→ Stored data entries

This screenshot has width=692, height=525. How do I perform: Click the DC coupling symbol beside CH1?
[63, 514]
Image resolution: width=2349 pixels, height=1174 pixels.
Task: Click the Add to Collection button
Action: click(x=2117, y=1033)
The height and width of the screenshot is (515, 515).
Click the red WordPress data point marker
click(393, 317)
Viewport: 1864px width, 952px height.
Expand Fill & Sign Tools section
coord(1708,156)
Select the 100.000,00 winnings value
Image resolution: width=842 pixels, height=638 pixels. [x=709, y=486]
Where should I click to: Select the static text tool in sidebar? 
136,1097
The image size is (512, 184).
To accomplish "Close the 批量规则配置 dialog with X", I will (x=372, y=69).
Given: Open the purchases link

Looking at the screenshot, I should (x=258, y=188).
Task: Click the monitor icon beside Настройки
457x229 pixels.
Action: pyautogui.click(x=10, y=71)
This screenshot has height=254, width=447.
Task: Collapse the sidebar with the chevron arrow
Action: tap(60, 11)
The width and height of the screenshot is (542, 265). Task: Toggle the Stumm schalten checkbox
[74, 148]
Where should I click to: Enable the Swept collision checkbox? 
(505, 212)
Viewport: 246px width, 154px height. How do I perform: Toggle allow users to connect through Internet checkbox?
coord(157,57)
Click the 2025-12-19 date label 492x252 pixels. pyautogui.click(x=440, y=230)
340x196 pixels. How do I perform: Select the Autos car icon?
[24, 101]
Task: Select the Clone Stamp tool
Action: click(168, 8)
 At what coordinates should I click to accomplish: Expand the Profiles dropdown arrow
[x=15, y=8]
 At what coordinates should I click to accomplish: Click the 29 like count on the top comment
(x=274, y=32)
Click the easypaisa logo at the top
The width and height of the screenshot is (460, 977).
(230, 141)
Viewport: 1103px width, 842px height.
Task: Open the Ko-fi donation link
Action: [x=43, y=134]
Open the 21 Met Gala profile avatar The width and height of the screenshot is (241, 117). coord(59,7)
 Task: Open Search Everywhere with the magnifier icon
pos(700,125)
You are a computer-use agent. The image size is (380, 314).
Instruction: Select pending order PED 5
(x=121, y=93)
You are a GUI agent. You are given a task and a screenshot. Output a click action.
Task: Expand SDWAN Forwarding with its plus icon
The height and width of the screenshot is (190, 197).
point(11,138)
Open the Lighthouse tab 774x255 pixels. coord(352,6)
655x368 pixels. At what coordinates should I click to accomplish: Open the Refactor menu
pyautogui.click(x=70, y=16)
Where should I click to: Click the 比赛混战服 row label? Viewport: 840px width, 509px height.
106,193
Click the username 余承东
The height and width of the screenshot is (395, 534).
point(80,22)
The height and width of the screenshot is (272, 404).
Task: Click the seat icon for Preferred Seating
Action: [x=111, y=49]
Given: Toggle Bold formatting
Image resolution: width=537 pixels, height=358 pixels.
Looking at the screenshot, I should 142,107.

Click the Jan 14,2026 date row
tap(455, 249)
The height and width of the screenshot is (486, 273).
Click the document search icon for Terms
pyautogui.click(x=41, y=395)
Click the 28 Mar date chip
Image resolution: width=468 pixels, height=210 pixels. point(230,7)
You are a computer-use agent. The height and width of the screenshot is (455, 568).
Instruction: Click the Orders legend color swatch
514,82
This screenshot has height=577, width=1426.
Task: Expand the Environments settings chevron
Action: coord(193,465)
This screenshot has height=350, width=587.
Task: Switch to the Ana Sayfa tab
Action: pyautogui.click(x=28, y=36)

→ TASK GOAL
Precisely as given, transcribe all of the entries above.

→ SOLVED PROBLEM
This screenshot has width=692, height=525. How do I perform: Click the DC coupling symbol beside CH1?
[63, 514]
Image resolution: width=2349 pixels, height=1174 pixels.
Task: Click the Add to Collection button
Action: click(x=2117, y=1033)
The height and width of the screenshot is (515, 515).
Click the red WordPress data point marker
click(393, 317)
Viewport: 1864px width, 952px height.
Expand Fill & Sign Tools section
coord(1708,156)
Select the 100.000,00 winnings value
Image resolution: width=842 pixels, height=638 pixels. [x=709, y=486]
Where should I click to: Select the static text tool in sidebar? 
136,1097
The image size is (512, 184).
To accomplish "Close the 批量规则配置 dialog with X", I will (x=372, y=69).
Given: Open the purchases link

Looking at the screenshot, I should (x=258, y=188).
Task: Click the monitor icon beside Настройки
457x229 pixels.
Action: pyautogui.click(x=10, y=71)
This screenshot has height=254, width=447.
Task: Collapse the sidebar with the chevron arrow
Action: tap(60, 11)
The width and height of the screenshot is (542, 265). Task: Toggle the Stumm schalten checkbox
[74, 148]
Where should I click to: Enable the Swept collision checkbox? 
(505, 212)
Viewport: 246px width, 154px height. How do I perform: Toggle allow users to connect through Internet checkbox?
coord(157,57)
Click the 2025-12-19 date label 492x252 pixels. pyautogui.click(x=440, y=230)
340x196 pixels. How do I perform: Select the Autos car icon?
[24, 101]
Task: Select the Clone Stamp tool
Action: click(168, 8)
 At what coordinates should I click to accomplish: Expand the Profiles dropdown arrow
[x=15, y=8]
 At what coordinates should I click to accomplish: Click the 29 like count on the top comment
(x=274, y=32)
Click the easypaisa logo at the top
The width and height of the screenshot is (460, 977).
(230, 141)
Viewport: 1103px width, 842px height.
Task: Open the Ko-fi donation link
Action: [x=43, y=134]
Open the 21 Met Gala profile avatar The width and height of the screenshot is (241, 117). coord(59,7)
 Task: Open Search Everywhere with the magnifier icon
pos(700,125)
You are a computer-use agent. The image size is (380, 314).
Instruction: Select pending order PED 5
(x=121, y=93)
You are a GUI agent. You are given a task and a screenshot. Output a click action.
Task: Expand SDWAN Forwarding with its plus icon
The height and width of the screenshot is (190, 197).
point(11,138)
Open the Lighthouse tab 774x255 pixels. coord(352,6)
655x368 pixels. At what coordinates should I click to accomplish: Open the Refactor menu
pyautogui.click(x=70, y=16)
Where should I click to: Click the 比赛混战服 row label? Viewport: 840px width, 509px height.
106,193
Click the username 余承东
The height and width of the screenshot is (395, 534).
point(80,22)
The height and width of the screenshot is (272, 404).
Task: Click the seat icon for Preferred Seating
Action: [x=111, y=49]
Given: Toggle Bold formatting
Image resolution: width=537 pixels, height=358 pixels.
Looking at the screenshot, I should 142,107.

Click the Jan 14,2026 date row
tap(455, 249)
The height and width of the screenshot is (486, 273).
Click the document search icon for Terms
pyautogui.click(x=41, y=395)
Click the 28 Mar date chip
Image resolution: width=468 pixels, height=210 pixels. point(230,7)
You are a computer-use agent. The height and width of the screenshot is (455, 568).
Instruction: Click the Orders legend color swatch
514,82
This screenshot has height=577, width=1426.
Task: Expand the Environments settings chevron
Action: coord(193,465)
This screenshot has height=350, width=587.
Task: Switch to the Ana Sayfa tab
Action: pyautogui.click(x=28, y=36)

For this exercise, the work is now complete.